Note: as of July 22, 2015, this diagram is out of date! See the next post for more info.

The whole point is to map HTTP requests to Lambda events. Different information gets discarded, some one-size-fits-all decisions are imposed during input mapping, and your Lambda code is executed in a different IAM instance than the user or role who invoked the API.
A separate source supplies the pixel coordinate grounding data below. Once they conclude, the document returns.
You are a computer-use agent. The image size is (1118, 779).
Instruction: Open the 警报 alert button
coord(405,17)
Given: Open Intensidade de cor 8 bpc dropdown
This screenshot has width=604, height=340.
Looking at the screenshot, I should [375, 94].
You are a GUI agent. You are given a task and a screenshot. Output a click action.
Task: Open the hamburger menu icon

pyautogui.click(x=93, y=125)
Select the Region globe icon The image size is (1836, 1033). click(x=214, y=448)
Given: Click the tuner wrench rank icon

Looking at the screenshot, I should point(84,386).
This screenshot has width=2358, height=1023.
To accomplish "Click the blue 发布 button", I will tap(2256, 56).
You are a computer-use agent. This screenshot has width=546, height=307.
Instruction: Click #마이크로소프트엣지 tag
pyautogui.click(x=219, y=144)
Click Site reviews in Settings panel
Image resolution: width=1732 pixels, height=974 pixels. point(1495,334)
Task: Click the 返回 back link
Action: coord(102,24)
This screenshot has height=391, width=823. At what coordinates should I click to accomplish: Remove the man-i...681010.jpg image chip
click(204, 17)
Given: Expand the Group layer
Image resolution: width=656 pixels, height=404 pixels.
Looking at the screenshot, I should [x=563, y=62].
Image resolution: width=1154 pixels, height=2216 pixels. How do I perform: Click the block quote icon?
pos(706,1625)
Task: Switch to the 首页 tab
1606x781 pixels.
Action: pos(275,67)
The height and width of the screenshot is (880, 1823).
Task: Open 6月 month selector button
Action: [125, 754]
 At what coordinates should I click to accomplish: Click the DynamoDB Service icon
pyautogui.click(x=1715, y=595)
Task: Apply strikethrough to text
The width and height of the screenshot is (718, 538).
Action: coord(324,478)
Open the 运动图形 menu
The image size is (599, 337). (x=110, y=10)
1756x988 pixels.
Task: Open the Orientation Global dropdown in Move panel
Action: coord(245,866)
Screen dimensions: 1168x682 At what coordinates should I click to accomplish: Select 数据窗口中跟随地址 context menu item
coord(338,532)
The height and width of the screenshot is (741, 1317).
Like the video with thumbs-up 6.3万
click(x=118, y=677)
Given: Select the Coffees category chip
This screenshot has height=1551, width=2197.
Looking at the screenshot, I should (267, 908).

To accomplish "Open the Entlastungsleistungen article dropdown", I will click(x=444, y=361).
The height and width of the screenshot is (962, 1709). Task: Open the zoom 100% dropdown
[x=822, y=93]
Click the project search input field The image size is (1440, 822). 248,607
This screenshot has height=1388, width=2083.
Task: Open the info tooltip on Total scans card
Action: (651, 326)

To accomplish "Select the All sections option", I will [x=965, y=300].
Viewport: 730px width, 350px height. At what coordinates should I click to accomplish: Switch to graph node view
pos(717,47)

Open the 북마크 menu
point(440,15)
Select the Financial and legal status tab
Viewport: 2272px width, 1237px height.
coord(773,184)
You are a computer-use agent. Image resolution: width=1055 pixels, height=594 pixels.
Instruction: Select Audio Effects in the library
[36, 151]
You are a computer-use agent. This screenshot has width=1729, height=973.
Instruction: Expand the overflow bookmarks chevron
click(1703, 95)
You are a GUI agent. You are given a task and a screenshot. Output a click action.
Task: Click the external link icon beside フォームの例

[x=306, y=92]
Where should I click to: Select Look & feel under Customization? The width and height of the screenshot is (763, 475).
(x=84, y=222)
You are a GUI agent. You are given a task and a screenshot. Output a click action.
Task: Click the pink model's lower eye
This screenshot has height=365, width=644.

If you are from the API Gateway team, here are some friendly suggestions:

  • Thank you for the testing flow. It’s very useful for prototyping. You should be proud of this experience.
  • Thank you for surfacing the Delete API button. Originally it was buried in a very-hard-to-find screen, and after one day it was moved to a more obvious spot.
  • Make it so Lambda has access to the request body AND request parameters in the event object without much configuration.
    • Why not follow express or some other popular NodeJS model?
    • If I were on the team, I would have done something closer to this:

    “event” : { “body”: { // complex JSON body here (if content-type matches application/json, yada, yada, yada) }, “httprequest”: { “method” : “POST”, “path”: “/full/abs/path”, “endpoint” : “http://useful-so-I-can-compose-redirects…”, “clientIP”: “every-good-API-has-IP-throttling” }, “cookies”: { “chocolate-chip”: “everyone-reads-cookies, so please parse them…” } }

  • Remove the requirement for schema validation. It’s myopic as a hard requirement.
  • Fix the mismatch between the IAM policy that can invoke the API and the IAM role that invokes Lambda. Ideally it would be the same role and policy.
  • Add in the IAM information to the context or make it so the Lambda function uses the IAM role that invoked the API (this is ideal!).
  • Add in the environment to the context.
  • Add in method and path to the context.
  • Step back and revisit the $input magic variable. $input.path() -> request body is not obvious and contradictory.
  • Have a way to format the return result from $input.path() to JSON.